Commenting on today’s speech by Secretary of State for Education Michael Gove at the Royal Society, Dame Athene Donald, Chair of the Royal Society Education Committee, said: 

“The Royal Society is delighted that Education Secretary Michael Gove chose to make his speech today at the Royal Society, indicating the importance his department is placing not only on science and mathematics but also on engaging with the learned societies as they develop their policies. 

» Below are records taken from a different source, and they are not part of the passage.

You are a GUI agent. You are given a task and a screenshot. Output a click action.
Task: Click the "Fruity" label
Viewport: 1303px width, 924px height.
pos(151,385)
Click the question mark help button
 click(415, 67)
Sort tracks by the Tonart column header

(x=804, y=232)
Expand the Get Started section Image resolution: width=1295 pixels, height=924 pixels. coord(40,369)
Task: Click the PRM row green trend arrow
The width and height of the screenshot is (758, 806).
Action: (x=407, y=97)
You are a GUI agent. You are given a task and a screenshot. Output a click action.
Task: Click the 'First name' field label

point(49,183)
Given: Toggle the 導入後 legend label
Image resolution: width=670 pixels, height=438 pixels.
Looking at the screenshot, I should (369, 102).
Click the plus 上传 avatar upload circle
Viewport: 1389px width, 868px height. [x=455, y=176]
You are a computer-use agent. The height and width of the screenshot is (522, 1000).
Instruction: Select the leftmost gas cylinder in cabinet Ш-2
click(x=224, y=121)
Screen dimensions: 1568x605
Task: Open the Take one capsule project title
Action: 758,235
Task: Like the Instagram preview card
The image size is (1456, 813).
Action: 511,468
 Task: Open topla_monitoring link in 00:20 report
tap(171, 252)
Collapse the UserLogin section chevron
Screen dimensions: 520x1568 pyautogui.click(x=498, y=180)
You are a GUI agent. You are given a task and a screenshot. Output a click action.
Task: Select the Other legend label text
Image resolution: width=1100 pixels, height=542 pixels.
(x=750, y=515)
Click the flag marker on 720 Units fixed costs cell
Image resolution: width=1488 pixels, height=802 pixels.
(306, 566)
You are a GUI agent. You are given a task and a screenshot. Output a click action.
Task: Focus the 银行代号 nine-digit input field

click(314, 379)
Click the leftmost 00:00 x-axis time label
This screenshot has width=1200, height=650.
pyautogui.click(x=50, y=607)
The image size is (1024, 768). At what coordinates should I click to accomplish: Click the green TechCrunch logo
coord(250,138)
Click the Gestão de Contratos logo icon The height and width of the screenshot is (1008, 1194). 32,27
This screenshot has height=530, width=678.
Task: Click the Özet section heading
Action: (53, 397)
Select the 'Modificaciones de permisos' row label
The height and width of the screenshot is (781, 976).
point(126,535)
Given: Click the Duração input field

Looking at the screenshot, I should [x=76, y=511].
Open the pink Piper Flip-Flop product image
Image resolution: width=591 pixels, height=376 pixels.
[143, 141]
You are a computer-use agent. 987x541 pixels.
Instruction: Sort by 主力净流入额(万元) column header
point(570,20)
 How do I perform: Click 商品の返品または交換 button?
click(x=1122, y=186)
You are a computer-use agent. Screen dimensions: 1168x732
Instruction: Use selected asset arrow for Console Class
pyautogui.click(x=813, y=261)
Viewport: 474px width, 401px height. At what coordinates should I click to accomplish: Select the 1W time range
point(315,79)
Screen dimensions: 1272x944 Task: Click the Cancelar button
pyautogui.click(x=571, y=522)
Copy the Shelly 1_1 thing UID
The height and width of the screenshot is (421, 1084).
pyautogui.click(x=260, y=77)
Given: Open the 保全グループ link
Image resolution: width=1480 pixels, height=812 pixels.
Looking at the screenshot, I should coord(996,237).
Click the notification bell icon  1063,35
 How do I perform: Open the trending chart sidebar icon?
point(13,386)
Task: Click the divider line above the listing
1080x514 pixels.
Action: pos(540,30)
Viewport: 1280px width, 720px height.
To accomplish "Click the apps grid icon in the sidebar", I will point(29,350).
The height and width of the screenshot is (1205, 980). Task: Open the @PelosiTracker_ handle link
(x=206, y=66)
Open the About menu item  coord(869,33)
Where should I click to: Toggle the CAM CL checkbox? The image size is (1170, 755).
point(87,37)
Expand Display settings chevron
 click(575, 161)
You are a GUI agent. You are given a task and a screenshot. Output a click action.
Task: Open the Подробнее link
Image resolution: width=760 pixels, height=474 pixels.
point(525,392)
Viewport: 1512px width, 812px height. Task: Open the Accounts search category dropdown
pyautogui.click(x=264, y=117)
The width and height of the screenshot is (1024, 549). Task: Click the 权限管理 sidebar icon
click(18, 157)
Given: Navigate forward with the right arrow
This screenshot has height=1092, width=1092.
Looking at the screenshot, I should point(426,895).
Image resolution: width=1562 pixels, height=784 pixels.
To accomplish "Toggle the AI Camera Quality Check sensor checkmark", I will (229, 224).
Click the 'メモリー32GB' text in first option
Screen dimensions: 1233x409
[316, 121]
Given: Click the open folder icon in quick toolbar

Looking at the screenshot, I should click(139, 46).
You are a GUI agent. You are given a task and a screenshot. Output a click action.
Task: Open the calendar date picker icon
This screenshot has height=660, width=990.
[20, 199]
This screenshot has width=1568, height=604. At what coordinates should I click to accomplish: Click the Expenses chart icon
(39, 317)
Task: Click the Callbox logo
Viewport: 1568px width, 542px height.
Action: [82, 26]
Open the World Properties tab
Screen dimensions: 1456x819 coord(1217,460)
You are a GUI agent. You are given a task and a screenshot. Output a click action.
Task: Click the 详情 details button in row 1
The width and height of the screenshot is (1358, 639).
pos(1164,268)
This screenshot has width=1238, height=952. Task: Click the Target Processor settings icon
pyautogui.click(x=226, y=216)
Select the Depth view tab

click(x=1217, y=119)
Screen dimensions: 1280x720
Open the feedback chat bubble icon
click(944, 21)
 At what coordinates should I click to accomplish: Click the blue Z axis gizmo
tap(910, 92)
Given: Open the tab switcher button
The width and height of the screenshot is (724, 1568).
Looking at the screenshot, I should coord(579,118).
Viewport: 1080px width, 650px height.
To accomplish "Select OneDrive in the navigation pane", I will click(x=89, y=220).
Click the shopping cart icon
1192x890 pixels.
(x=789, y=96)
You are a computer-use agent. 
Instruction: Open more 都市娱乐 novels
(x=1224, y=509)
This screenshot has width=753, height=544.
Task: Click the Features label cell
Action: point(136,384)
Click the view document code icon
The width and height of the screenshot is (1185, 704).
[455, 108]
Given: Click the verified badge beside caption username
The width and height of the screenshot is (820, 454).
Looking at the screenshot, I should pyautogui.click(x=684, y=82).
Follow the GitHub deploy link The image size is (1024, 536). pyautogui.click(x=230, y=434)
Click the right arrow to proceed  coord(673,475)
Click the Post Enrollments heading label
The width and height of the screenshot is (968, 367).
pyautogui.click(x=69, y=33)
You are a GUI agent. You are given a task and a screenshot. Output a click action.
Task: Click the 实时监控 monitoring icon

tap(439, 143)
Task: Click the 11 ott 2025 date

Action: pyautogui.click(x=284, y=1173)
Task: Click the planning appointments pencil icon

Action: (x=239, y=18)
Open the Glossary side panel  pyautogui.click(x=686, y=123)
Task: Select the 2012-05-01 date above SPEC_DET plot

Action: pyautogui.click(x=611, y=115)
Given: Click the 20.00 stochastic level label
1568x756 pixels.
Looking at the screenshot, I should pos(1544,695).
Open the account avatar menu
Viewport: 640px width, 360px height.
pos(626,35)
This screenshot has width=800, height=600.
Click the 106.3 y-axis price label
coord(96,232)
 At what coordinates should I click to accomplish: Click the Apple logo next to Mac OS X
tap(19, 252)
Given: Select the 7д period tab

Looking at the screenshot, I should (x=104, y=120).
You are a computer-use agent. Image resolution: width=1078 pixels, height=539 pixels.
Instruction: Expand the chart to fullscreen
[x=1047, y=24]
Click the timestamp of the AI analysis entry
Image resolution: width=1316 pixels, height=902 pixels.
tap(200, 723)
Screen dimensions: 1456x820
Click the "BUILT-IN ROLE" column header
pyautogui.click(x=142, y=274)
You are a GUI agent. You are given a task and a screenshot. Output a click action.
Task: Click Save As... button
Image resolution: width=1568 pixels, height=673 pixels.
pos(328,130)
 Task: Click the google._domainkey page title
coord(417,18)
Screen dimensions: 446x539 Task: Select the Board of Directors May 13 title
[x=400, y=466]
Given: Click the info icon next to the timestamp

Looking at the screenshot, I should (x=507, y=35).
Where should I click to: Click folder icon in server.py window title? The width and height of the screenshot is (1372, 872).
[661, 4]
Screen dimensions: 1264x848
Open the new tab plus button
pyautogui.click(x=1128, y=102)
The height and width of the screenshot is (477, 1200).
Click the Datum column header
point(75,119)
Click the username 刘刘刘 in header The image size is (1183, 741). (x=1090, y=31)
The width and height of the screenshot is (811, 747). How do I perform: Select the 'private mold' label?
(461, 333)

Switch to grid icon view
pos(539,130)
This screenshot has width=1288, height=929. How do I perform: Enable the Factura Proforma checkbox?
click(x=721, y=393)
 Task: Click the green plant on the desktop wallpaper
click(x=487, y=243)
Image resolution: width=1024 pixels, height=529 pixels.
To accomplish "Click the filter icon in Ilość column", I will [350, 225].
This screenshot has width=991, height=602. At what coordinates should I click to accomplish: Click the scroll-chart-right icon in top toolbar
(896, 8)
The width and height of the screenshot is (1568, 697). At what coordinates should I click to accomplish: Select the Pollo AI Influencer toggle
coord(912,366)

There can be no question that, as Michael Gove so categorically stated, maths and science education are at the heart of improving our society and our economy. As we illustrated in our 2010 report, The Scientific Century, the UK has a proud track record of achievement in science and engineering, with the most productive research base among the world’s leading economies. However, we need to place science and innovation at the heart of the UK’s long-term strategy for economic growth if we are to remain competitive, and at the apex of this must be inspiring the next generation of scientists, mathematicians and engineers. The Education Secretary’s recognition that more students should be studying maths and for longer is particularly welcome, both for maths as an intellectual and applied subject and for the role it plays in all disciplines of modern science. The Royal Society’s most recent State of the Nation report identified a significant shortage in the numbers of students studying mathematics past GCSE, given the needs of higher education and the economy, and advocates that all students should study some form of mathematics to 18.”